- Origin: Brighton, England
- Genres: Punk rock, skate punk, pop punk, melodic hardcore, emo
- Years active: 2011–2018
- Labels: Tangled Talk, Day by Day, Big Scary Monsters, Pure Noise
- Members: Thom Weeks; Charlie Piper; Max Weeks;
- Website: gnarwolves.com

= Gnarwolves =

English punk band

Gnarwolves were a British punk rock band, formed in 2011 and based in Brighton, England. The band consisted of vocalist and guitarist Thom Weeks, bass guitarist and vocalist Charlie Piper, and drummer Max Weeks.

==History==
=== Formation, and early recordings (2011–2013) ===
Although originally from Cornwall, Gnarwolves formed in the later stages of 2011 in Brighton and on 1 December, the band released their debut EP, Fun Club. Although, the EP would later be re-released on 16 July 2012 sporting a different album cover, with four more songs covering the bands of; Converge, Green Day, Black Flag and AFI. They cited influences including Hot Water Music, Pennywise, Suicidal Tendencies, Dag Nasty, Cloud Nothings and Ramones.
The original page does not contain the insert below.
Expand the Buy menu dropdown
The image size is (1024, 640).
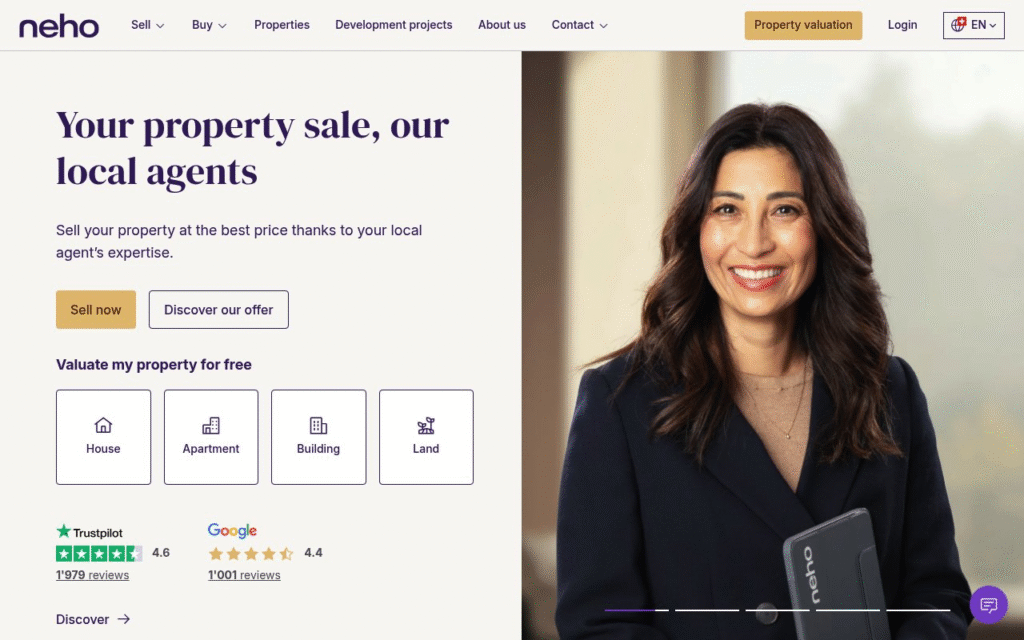click(x=209, y=25)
The band spent much of the next two years touring the United Kingdom and Europe. On 16 July 2012 the band would release their second EP, CRU. In just under one year later the band would also release their third EP, Funemployed. Both EP's would go on to garner wide critical acclaim and praise from mainstream publications such as Kerrang! and Rock Sound among many others.

=== Chronicles of Gnarnia, debut album, and Adolescence (2014–2016) ===
On 24 February 2014 the band released a compilation album, Chronicles of Gnarnia, compiled of songs from Gnarwolves first three EPs. Absolute Punk stated that "Chronicles of Gnarnia is not just a measurement of tales over time, but how genuine the band is. They don't care to play by the rules of typical pop punk as their influences stretch between emo, hardcore, folk punk and alternative pop.".
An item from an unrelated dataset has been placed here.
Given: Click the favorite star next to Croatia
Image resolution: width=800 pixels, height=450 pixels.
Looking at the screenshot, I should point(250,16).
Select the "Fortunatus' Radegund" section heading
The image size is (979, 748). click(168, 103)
On 15 July 2014 Gnarwolves announced that their debut album would be called Gnarwolves and would be released on 15 September 2014 through Pure Noise Records with Zane Lowe featuring their new single Smoking Kills on his BBC Radio 1 show.
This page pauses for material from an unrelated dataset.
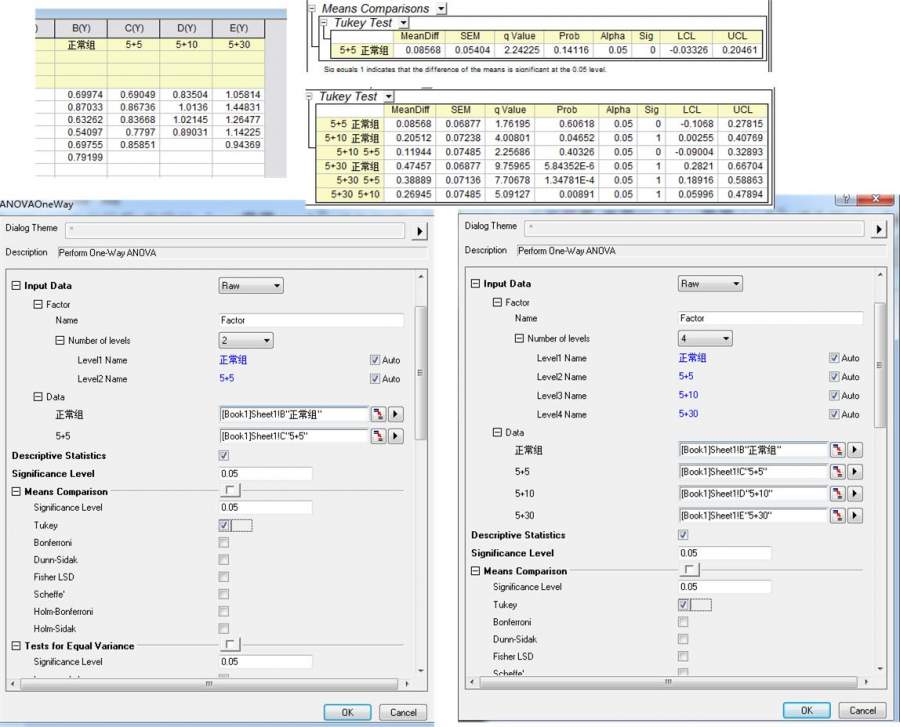Click range selector icon for 5+5 in two-level dialog
900x727 pixels.
[379, 436]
The band opened for Blink-182 on the Italian leg of their European tour and opened the main stage of Reading and Leeds Festivals in 2014. The band went on their first ever United States tour in October 2014 alongside The Story So Far, The Wonder Years and Modern Baseball.

On 13 November 2015, Gnarwolves released their fourth EP, Adolescence. The release of Adolescence was followed by a European tour supported by Great Cynics then Boxkite from 17 November, to 2 December. This was then followed by a tour in the United Kingdom with Spraynard and Such Gold between 8–18 December.

=== Outsiders (2017–2018) ===
In February 2017, Gnarwolves announced their second studio album, Outsiders, to be released on 5 May 2017.

On 14 November 2017, a woman came forward on Twitter accusing Max Weeks of sexually assaulting her at a club in Glasgow whilst they were on tour with The Story So Far in 2013. Max later admitted to this in a statement on Facebook and apologized to the survivor for his behavior.

The band announced they were going on a break in January 2018, after their final shows in London, where their entire discography was played in full. Following this bassist Charlie formed a new Brighton based band, High Praise and released their debut EP in June 2019. Thom and Max have recorded two albums in the last two years, Like Gretsch as Binboy and Seagull Boys as Seagull Boys.

==Band members==
- Thom Weeks – vocals, guitar (2011–2018)
- Charlie Piper – bass guitar, vocals (2011–2018)
- Max Weeks – drums (2011–2018)

==Discography==
Studio albums
- Gnarwolves (2014)
- Outsiders (2017)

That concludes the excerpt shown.